As they battle for world sympathy, Palestinian and Israeli sides blame each other for the young casualties
AT the start of the latest Palestinian uprising, Mona Hamed was able to keep Mohammed, her 14-year-old son, off the streets.
On the first day, she told him he couldn't go out because of homework. On the second day, he was asked to clean the yard. But on the third day, he slipped away.
The ninth-grader and several friends from his quiet, middle-class neighbourhood headed straight to a rock-throwing skirmish at a traffic circle on the outskirts of Ramallah.
While his friends withdrew when a fire-fight erupted between Palestinian gunmen and Israeli soldiers, Mohammed stayed behind his makeshift barricade close to Israeli positions, throwing stones. He was shot and killed.
Mohammed became one of the fast-growing number of Palestinian youngsters killed in clashes with Israeli soldiers.

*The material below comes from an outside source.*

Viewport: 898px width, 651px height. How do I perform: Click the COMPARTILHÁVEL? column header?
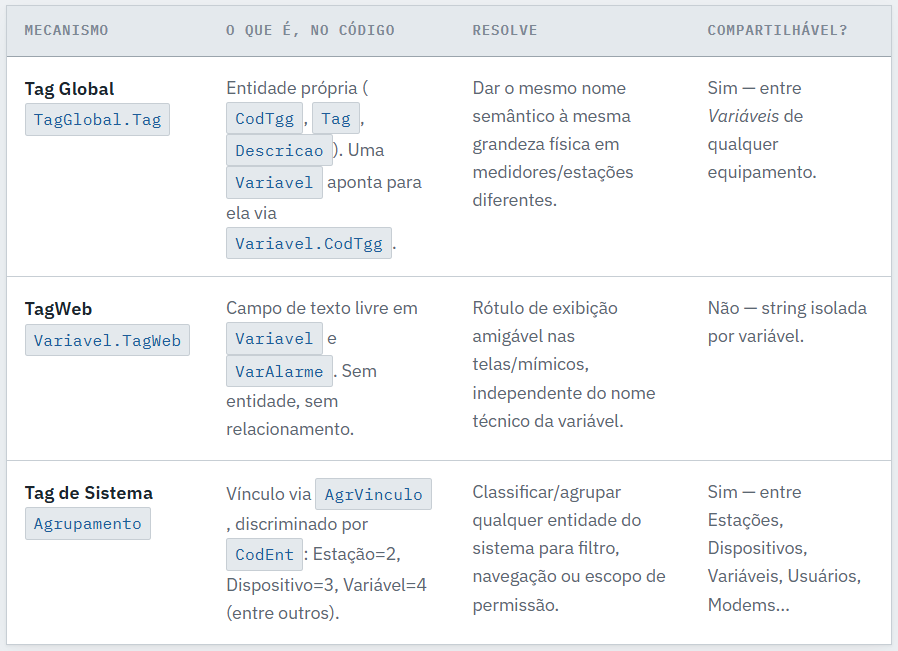point(777,30)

The Israeli human rights group Betselem said that at least 26 of the 109 Palestinians killed in the first four weeks of fighting were minors. The Palestinian group Law believed at least 40 victims were 18 or younger.

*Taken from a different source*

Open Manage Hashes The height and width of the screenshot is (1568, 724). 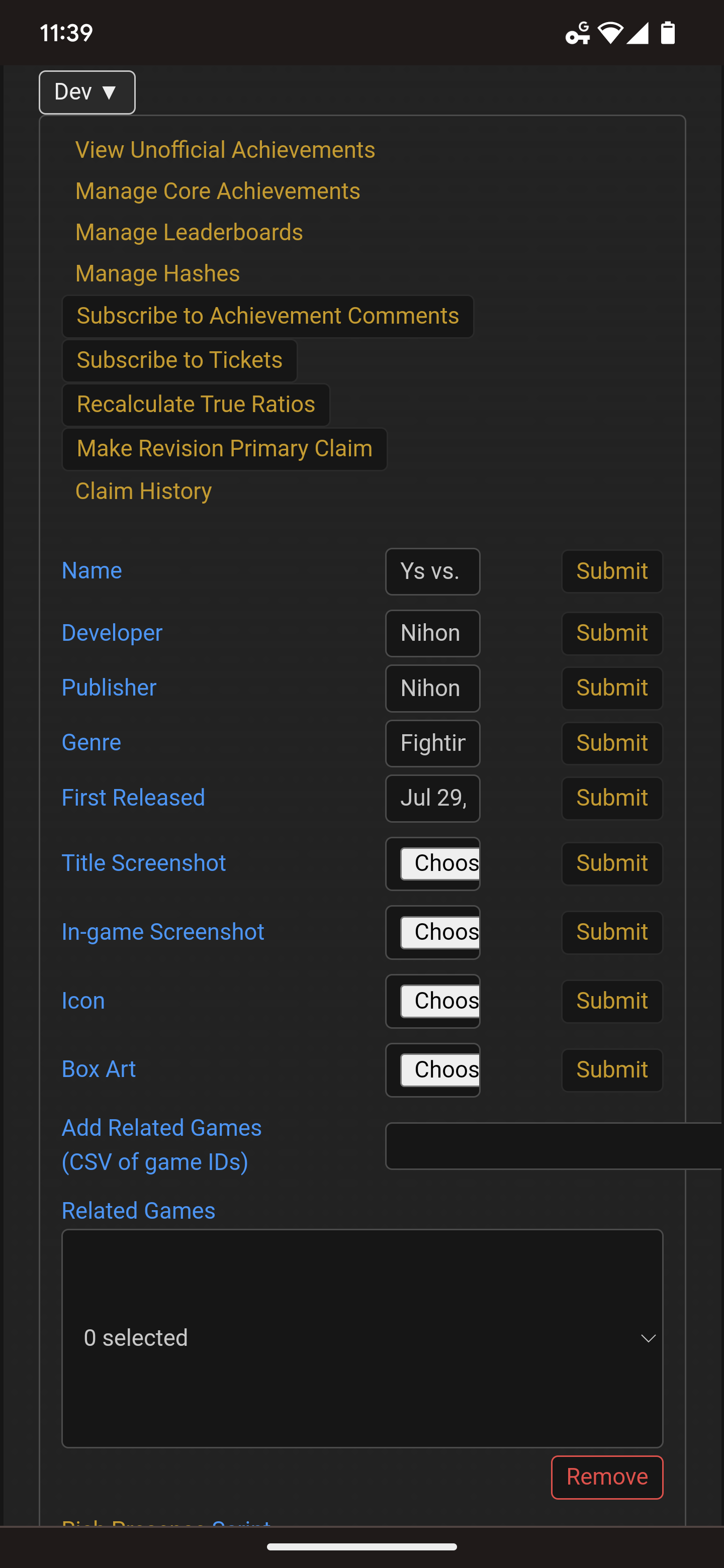[x=156, y=273]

Israel and the Palestinian Authority have been arguing bitterly over responsibility for the deaths - a debate that could determine which side gets the world's sympathy. Israel said its troops targeted only gunmen and those hurling firebombs, and accused Palestinian leaders of exploiting children for jut that reason.

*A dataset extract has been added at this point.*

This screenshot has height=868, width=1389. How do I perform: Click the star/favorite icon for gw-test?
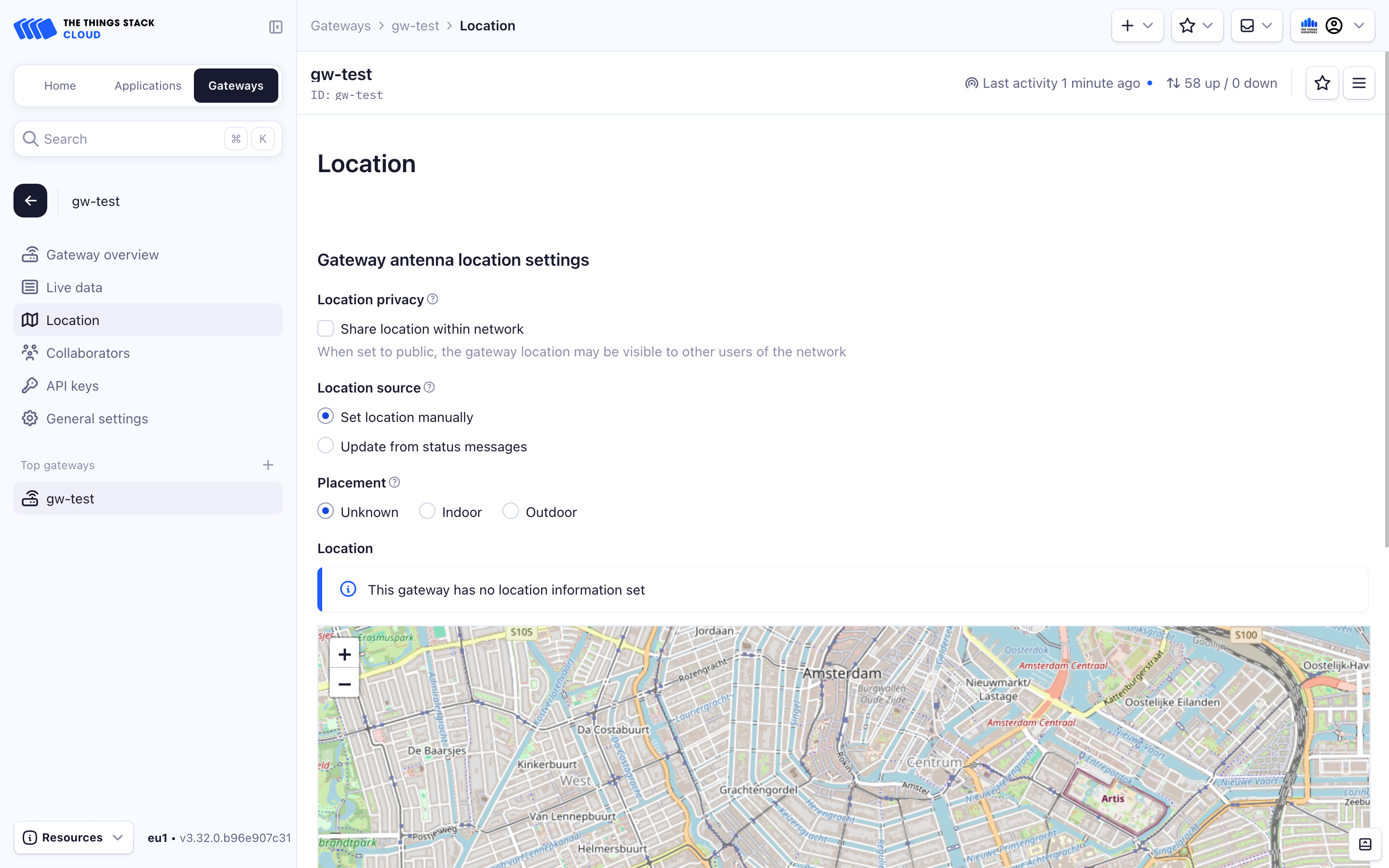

The Palestinian Authority said that older street activists had been trying to keep those 16 and younger away from the clashes.
Human rights groups, including Amnesty International, said Israel used excessive force, but Amnesty also accused Palestinian groups of calling children out of school to join the street battles.
Marwan Barghouti, the West Bank strongman and leader of Yasser Arafat's Fatah movement, said parents had trouble keeping children away from danger. "I didn't even succeed to convince my son, who is 15," he admitted.
Mrs Hamed said Mohammed clearly hadn't expected to die. When his body was brought home, the cuffs of his beige trousers were rolled up. His friends told her Mohammed hadn't wanted to dirty his clothes - his mother would have questioned him about where he had been.
Yet Mrs Hamed, 41, later learned that her son had slipped a photo of himself and a note with his name, address and phone number into his breast pocket - in case he got killed that day.
"Another guy died earlier in the week," said his 14-year-old friend and classmate, Samir Jaber. "He didn't have his ID on him. Mohammed said, 'If I die, I want people to know who I am.' "
Samir said Mohammed and the other boys talked incessantly about what it would be like to be a "shaheed" - a martyr for Palestine. Those who didn't want to confront Israeli soldiers were shunned as cowards, Samir said.